Wahl-Kompass und Tinder für Wähler
Der Wahl-Kompass wurde von der Universität Münster entwickelt und ähnelt in seiner Aufmachung an einen klassischen Navigationskompass. Auf der Längsachse wird hier jedoch nicht nach Nord und Süd, sondern zwischen progressiv-ökologischen und konservativ-traditionellen Positionen unterschieden. Die Querachse stellt Positionen, die auf eine stärkere Umverteilung oder eine stärkere Eigenverantwortung setzen, gegenüber. Nach der Beantwortung von 30 Fragen errechnet der Wahl-Kompass eine individuelle politische Position. Darüber hinaus wird auch ein Ranking berechnet, das die prozentuale Übereinstimmung mit den Parteien zeigt, so wie es auch beim Wahl-O-Mat üblich ist.
Der WahlSwiper ist eine im Stil der Dating-App Tinder entwickelte Anwendung, bei der man seine Meinung zu verschiedenen Thesen per Wischbewegungen äußert. Der wesentliche Unterschied zum Wahl-O-Mat ist jedoch, dass nicht alle Parteien in der Auswertung vertreten sind, die bei der Bundestagswahl antreten.
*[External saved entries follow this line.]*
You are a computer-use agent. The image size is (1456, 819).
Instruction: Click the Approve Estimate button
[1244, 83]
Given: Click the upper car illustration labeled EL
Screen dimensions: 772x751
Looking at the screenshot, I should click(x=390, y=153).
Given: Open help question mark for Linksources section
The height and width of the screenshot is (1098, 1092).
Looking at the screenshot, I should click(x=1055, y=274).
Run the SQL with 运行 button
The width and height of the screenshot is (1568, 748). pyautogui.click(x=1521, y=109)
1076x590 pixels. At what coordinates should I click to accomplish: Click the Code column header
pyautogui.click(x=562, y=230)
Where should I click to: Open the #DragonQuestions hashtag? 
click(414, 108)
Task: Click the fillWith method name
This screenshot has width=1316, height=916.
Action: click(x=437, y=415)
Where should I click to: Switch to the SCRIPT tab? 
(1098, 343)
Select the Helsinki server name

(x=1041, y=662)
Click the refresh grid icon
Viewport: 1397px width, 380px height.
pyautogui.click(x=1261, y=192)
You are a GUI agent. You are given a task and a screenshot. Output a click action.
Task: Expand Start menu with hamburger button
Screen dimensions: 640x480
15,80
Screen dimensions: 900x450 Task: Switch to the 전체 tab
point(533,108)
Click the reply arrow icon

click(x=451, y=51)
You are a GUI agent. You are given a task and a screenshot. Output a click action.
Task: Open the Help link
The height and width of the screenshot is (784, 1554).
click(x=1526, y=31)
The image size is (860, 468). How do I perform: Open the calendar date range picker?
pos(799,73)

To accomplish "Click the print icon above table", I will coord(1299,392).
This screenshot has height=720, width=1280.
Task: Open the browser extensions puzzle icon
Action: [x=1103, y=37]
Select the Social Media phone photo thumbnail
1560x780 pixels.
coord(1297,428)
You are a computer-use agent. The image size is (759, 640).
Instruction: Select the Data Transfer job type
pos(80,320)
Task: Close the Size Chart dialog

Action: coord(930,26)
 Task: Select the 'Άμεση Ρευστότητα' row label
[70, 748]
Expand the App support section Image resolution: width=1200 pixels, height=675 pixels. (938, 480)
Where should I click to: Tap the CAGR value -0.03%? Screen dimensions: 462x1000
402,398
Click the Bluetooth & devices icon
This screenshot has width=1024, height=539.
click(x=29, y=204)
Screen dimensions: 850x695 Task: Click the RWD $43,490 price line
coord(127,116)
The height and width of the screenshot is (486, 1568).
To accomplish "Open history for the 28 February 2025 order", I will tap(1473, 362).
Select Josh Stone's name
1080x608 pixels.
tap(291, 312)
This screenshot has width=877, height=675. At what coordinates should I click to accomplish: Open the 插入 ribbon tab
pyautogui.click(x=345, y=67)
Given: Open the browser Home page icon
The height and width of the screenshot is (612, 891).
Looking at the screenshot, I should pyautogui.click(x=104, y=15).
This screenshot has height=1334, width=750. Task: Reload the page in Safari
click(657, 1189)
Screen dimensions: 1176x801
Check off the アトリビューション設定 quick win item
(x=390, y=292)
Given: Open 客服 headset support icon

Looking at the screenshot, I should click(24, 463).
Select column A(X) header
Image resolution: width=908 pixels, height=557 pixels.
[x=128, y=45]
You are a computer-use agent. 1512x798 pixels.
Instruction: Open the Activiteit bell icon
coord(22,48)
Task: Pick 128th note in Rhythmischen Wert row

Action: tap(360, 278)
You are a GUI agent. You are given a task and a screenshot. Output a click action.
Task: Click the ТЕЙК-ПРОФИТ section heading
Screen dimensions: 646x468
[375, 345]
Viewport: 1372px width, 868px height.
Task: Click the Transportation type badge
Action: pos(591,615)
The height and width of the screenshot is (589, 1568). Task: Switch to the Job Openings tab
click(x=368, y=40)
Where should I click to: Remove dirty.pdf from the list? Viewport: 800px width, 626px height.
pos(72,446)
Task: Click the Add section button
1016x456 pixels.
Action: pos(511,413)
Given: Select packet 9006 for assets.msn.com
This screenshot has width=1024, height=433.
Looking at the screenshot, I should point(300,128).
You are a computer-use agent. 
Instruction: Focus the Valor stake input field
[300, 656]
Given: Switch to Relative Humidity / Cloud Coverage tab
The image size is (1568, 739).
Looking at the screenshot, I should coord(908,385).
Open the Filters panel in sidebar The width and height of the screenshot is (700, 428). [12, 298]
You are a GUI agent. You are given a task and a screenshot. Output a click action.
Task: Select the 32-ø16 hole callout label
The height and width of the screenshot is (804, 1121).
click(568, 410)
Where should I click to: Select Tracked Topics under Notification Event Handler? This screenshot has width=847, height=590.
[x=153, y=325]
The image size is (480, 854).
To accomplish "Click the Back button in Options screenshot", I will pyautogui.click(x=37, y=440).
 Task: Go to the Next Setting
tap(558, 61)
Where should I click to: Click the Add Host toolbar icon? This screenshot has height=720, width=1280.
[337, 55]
Auch eine neutrale Antwort ist nicht möglich. Dadurch ergaben sich gegenüber dem klassischen Wahl-O-Mat bei meinem Selbsttest doch deutliche Verschiebungen im Partien-Ranking. Die WahlSwiper-App ist für Android und iOS oder im Browser unter voteswiper.org verfügbar.
Themenspezifische Entscheidungshilfen
Neben den Anwendungen, die versuchen möglichst viele Themen abzudecken, gibt es auch Angebote, die den Fokus auf ein bestimmtes Thema legen. Sehr interessant im Hinblick auf den eigenen Geldsäckel ist der Steuer-O-Mat des Instituts der deutschen Wirtschaft. Zudem haben Klimaallianz, NABU und German Zero den Klimawahlcheck 2021 ins Leben gerufen, bei dem es vor allem um das Thema Klimaschutz geht. Der Sozial-O-Mat der Diakonie Deutschland beschäftigt sich mit sozialen Themen. Beim Agrar-O-Mat beherrschen landwirtschaftliche Themen die Agenda.
Egal, ob Sie nun den Wahl-O-Mat oder ein alternatives Angebot nutzen, am wichtigsten ist überhaupt eine Wahlentscheidung zu treffen. Das funktioniert für die Zweitstimme auf manchen Plattformen recht gut. Für die Direktkandidaten, die bei der Bundestagswahl mit der Erststimme bestimmt werden, gibt es allerdings keinerlei Online-Entscheidungshilfen. Hier hilft nur das Programm der Kandidaten online zu studieren oder eine Wahlkampfveranstaltung zu besuchen.